◆ **Directions for this task**
Word for word, return the lines from the start of the entries below through the line that has "Click the chevron".

◆ **Provided entries**
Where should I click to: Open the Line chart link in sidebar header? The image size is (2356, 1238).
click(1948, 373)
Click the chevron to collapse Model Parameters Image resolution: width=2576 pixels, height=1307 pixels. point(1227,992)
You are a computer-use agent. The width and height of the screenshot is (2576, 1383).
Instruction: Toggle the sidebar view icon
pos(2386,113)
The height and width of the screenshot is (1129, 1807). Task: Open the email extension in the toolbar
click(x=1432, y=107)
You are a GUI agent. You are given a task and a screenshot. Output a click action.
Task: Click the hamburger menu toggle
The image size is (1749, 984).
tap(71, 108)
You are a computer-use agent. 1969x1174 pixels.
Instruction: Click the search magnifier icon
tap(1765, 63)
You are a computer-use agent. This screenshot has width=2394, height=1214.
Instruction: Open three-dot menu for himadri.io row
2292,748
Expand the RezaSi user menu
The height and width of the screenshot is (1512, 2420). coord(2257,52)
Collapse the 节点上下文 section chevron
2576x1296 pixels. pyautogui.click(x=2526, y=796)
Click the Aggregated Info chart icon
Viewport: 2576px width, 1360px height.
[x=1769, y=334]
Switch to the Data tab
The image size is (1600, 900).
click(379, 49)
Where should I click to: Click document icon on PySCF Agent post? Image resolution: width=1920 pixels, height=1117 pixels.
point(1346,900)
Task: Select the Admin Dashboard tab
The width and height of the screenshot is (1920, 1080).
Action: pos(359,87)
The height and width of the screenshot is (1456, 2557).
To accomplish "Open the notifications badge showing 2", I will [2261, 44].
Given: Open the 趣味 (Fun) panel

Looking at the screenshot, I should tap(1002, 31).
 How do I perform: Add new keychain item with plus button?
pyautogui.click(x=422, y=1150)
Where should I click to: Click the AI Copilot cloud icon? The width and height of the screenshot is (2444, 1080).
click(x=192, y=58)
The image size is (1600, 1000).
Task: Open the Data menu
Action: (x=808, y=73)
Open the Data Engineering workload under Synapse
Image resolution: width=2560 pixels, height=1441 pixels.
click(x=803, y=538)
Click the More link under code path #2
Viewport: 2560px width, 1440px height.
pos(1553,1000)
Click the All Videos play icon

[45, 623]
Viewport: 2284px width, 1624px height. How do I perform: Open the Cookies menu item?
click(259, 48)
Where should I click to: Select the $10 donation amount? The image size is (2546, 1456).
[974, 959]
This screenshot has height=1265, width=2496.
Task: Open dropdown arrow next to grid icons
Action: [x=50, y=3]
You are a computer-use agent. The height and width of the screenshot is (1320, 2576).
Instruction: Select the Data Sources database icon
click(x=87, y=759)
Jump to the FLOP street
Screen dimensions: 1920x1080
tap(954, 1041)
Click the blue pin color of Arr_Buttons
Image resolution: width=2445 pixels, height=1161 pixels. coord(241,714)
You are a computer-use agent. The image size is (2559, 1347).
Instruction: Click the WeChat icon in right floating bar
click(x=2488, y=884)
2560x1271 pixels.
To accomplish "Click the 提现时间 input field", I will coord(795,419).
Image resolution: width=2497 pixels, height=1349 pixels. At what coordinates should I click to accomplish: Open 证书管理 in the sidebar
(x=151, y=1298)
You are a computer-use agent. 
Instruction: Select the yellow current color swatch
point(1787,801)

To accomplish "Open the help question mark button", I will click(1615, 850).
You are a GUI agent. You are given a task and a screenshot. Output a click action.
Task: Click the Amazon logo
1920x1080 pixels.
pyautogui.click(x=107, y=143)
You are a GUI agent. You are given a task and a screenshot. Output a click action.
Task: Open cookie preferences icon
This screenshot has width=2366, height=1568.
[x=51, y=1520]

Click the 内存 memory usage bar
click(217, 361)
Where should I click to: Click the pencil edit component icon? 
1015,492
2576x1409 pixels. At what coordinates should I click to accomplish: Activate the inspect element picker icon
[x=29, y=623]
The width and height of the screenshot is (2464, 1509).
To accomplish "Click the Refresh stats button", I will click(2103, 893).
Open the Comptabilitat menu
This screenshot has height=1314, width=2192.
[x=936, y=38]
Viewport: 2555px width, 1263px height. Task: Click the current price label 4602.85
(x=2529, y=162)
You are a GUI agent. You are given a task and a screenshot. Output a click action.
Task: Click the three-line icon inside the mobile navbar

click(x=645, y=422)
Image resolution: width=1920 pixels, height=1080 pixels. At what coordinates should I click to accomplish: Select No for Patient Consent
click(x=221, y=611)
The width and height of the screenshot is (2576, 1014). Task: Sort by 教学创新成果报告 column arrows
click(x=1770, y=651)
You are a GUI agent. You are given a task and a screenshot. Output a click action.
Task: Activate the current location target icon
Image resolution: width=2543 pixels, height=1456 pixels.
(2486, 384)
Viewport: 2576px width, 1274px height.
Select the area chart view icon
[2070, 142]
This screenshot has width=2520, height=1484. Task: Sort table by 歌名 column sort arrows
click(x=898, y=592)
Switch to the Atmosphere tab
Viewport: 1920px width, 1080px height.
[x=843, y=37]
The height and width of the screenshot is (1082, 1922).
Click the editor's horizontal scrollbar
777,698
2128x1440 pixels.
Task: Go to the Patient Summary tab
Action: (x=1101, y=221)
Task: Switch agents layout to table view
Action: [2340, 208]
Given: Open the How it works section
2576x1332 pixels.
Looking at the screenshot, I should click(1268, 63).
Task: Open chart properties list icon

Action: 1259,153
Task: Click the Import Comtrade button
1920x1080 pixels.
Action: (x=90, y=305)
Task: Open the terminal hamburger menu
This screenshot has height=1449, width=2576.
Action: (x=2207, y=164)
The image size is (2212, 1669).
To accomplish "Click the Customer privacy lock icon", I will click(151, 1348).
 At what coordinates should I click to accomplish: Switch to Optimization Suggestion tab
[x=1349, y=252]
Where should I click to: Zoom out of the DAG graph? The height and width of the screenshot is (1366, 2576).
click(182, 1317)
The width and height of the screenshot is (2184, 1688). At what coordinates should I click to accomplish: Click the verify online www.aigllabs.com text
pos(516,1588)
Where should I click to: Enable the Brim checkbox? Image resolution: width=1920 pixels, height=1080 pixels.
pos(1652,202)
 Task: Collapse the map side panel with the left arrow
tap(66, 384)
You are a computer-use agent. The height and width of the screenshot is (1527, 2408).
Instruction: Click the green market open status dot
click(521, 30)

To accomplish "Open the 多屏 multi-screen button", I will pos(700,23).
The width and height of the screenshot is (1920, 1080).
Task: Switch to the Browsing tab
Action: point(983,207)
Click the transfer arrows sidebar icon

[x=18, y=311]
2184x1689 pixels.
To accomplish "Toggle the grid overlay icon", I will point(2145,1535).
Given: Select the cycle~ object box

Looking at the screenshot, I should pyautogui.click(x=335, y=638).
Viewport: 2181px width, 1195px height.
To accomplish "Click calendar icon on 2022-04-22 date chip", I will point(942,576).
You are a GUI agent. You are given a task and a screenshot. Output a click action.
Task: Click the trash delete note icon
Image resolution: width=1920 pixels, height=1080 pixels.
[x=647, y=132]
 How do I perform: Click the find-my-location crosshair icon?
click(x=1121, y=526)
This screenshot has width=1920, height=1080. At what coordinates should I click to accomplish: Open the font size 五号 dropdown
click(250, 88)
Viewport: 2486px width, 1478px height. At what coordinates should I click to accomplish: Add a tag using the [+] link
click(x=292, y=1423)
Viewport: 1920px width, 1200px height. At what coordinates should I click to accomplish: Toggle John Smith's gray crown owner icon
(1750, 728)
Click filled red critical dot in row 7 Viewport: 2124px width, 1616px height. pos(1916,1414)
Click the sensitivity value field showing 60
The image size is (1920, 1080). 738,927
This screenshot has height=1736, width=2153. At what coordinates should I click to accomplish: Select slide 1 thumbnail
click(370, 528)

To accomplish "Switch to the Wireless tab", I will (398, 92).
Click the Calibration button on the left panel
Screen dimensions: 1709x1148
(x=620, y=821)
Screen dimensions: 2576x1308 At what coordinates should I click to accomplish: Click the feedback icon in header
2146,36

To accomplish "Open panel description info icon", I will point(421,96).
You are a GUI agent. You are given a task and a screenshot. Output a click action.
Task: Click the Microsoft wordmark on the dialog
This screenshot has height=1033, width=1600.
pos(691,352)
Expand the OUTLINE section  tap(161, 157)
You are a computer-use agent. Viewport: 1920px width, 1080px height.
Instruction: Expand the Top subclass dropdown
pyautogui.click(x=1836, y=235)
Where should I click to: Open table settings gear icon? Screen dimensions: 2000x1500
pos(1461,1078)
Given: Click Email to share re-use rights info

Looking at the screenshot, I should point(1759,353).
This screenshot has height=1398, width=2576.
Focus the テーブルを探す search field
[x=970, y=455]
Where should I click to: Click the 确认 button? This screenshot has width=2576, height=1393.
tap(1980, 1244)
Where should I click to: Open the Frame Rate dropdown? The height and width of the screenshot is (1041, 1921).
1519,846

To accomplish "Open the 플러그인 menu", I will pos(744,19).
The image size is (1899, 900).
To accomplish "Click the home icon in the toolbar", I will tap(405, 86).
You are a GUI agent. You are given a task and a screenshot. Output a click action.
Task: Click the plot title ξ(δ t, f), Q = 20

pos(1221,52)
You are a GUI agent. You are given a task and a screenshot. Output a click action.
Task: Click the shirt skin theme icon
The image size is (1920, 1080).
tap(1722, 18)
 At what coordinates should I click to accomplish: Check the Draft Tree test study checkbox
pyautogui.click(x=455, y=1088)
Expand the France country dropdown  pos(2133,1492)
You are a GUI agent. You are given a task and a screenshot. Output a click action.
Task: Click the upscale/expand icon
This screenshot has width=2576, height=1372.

◆ **Finished exercise**
Where should I click to: Open the Line chart link in sidebar header? The image size is (2356, 1238).
click(1948, 373)
Click the chevron to collapse Model Parameters Image resolution: width=2576 pixels, height=1307 pixels. point(1227,992)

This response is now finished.